Bikes e patinetes elétricas: tendência passageira ou solução?

Anielle Guedes

29/08/2019 04h00

Para algumas pessoas, elas representam um grande avanço na mobilidade urbana e uma solução para lidar com o trânsito com menos poluição, mais saúde e praticidade. Para outras, são um incômodo. Seja como for, as bicicletas e patinetes elétricas de compartilhamento tomaram as ruas de várias cidades ao redor do mundo e ganham espaço no trânsito brasileiro.

Estes dois modais são uma abordagem relativamente nova para meios de transporte já bastante conhecidos da população. As empresas de compartilhamento de bikes e patinetes estão investindo em novos modelos, com a proposta de que eles sejam um complemento ao transporte coletivo. A vantagem seria oferecer um transporte sem emissão de gases e que exija algum esforço físico dos usuários.

Há ainda quem duvide de que eles realmente possam facilitar os deslocamentos. São práticos e baratos ao ponto de oferecerem um complemento a outros meios de transporte? Nossas cidades têm infraestrutura e regulamentação que dão conta de todos esses diferentes elementos nas ruas? 

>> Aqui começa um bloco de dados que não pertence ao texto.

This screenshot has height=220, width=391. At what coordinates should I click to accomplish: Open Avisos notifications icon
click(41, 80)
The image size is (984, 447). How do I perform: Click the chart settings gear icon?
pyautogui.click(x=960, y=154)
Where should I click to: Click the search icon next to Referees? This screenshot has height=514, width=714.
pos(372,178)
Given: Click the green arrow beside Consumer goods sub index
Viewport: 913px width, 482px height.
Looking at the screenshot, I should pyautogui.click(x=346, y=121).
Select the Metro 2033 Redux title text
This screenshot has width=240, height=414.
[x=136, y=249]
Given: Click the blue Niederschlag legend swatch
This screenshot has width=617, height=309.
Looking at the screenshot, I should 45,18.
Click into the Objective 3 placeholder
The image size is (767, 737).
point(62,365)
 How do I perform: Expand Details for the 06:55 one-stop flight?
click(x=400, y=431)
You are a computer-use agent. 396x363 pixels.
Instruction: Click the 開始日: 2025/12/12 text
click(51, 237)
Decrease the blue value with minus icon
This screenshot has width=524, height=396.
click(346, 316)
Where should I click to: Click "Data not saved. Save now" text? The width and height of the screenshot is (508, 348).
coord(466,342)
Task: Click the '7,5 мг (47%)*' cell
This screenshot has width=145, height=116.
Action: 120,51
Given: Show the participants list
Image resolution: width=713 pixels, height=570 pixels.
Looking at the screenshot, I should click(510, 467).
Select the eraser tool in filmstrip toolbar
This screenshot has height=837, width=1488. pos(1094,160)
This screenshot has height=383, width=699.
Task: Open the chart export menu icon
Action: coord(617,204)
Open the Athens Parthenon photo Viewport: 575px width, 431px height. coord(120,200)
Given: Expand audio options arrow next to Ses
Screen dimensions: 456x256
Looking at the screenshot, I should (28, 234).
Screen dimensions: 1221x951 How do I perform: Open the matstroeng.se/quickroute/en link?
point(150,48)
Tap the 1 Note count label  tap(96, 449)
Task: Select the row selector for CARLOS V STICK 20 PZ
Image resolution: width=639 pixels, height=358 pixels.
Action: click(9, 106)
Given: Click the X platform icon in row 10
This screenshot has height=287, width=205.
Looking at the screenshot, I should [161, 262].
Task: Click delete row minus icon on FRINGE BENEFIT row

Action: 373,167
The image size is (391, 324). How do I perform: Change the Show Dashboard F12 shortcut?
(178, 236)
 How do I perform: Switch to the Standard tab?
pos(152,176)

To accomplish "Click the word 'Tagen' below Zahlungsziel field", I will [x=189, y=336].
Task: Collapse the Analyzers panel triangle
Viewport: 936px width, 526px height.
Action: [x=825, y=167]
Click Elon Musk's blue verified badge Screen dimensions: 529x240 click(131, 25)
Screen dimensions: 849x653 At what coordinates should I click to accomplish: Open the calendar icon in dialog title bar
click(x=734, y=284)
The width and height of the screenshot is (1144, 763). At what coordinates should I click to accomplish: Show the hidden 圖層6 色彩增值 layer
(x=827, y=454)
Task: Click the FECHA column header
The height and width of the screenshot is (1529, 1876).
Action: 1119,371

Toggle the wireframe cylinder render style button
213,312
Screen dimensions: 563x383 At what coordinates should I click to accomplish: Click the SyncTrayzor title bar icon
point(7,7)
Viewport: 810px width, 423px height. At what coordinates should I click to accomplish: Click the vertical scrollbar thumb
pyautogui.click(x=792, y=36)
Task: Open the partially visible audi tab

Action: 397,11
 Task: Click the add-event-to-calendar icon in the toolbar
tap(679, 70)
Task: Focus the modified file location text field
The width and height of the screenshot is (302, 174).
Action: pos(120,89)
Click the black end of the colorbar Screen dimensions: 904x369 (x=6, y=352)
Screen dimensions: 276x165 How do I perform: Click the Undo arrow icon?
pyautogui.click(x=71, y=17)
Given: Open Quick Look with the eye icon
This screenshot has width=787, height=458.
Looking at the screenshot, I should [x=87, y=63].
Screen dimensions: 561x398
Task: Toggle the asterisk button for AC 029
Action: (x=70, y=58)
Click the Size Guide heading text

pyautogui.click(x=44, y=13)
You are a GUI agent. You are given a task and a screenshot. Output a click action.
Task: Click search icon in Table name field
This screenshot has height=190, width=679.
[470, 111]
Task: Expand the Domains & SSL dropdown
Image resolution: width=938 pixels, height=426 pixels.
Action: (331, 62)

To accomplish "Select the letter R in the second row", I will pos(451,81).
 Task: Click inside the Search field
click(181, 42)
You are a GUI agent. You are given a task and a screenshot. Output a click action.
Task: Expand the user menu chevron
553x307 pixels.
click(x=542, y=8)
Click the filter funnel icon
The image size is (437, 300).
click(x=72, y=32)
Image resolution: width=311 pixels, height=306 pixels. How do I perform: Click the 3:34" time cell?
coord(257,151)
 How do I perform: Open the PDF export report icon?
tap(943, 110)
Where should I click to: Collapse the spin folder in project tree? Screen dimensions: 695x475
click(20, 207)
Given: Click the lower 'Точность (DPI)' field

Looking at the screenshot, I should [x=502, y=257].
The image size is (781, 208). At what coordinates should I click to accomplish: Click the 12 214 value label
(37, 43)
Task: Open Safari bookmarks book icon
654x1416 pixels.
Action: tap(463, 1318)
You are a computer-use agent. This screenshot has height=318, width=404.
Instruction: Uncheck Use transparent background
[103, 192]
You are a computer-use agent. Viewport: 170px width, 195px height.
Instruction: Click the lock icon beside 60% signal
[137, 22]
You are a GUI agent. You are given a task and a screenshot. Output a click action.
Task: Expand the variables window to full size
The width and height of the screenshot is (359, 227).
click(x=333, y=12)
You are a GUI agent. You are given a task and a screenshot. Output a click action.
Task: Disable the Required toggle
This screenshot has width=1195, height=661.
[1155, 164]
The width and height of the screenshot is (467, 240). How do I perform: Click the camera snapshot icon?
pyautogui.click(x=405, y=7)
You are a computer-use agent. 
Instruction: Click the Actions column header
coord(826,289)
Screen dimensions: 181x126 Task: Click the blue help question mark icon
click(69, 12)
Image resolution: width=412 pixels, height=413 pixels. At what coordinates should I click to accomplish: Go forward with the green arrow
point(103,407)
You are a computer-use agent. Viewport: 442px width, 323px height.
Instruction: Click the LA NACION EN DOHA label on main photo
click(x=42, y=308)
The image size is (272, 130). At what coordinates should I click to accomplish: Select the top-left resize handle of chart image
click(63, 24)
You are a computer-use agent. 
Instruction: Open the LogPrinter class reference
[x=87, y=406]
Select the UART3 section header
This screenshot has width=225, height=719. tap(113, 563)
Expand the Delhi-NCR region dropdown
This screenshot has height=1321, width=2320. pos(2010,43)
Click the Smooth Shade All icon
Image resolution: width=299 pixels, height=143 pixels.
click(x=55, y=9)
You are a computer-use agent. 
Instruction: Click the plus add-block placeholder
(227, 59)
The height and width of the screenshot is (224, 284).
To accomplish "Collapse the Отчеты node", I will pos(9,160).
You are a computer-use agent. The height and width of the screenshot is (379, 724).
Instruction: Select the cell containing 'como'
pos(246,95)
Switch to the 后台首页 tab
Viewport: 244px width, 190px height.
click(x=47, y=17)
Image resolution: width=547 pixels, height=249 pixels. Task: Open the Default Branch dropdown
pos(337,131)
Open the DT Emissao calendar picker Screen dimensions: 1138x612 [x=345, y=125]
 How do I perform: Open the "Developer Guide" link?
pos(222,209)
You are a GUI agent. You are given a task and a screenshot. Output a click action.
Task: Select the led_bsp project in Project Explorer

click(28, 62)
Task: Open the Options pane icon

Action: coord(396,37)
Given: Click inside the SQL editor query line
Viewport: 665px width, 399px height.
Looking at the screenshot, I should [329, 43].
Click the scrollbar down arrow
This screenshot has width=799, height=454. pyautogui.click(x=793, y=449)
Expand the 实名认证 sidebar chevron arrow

O boom nas grandes cidades

Na década de 60, Amsterdã viveu um movimento de contracultura chamado Provo que realizou transformações que duram até hoje. Uma das ações mais conhecidas foi o Plano das Bicicletas Brancas (White Bicycle Plan), que propunha a restrição da circulação de carros no centro e disponibilização de bicicletas para o transporte da população. Algumas décadas mais tarde, estamos diante dessas mesmas questões, sobretudo devido ao trânsito caótico e aos altos níveis de emissão de gases poluentes.

Graças a essas discussões, nos últimos anos, as grandes cidades têm visto um crescimento no número de bicicletas em circulação nas ruas. Seja por iniciativas públicas ou privadas, mais pessoas buscam alternativas para fugir do trânsito, economizar, viver de maneira mais saudável ou reduzir seus níveis de poluição. 

Já tínhamos serviços como as bikes do Itaú e do Bradesco, por exemplo, com aluguel por meio de aplicativos de celulares, e postos de empréstimos físicos. Agora, abrimos as portas ao modelo dockless, em que as bicicletas não ficam presas a um posto, e sim livres dentro de um perímetro definido pela empresa. Sem o impedimento de ter que retirar e devolver as bicicletas em um ponto específico, o modelo facilita o acesso e possibilita uma área expandida de tráfego. 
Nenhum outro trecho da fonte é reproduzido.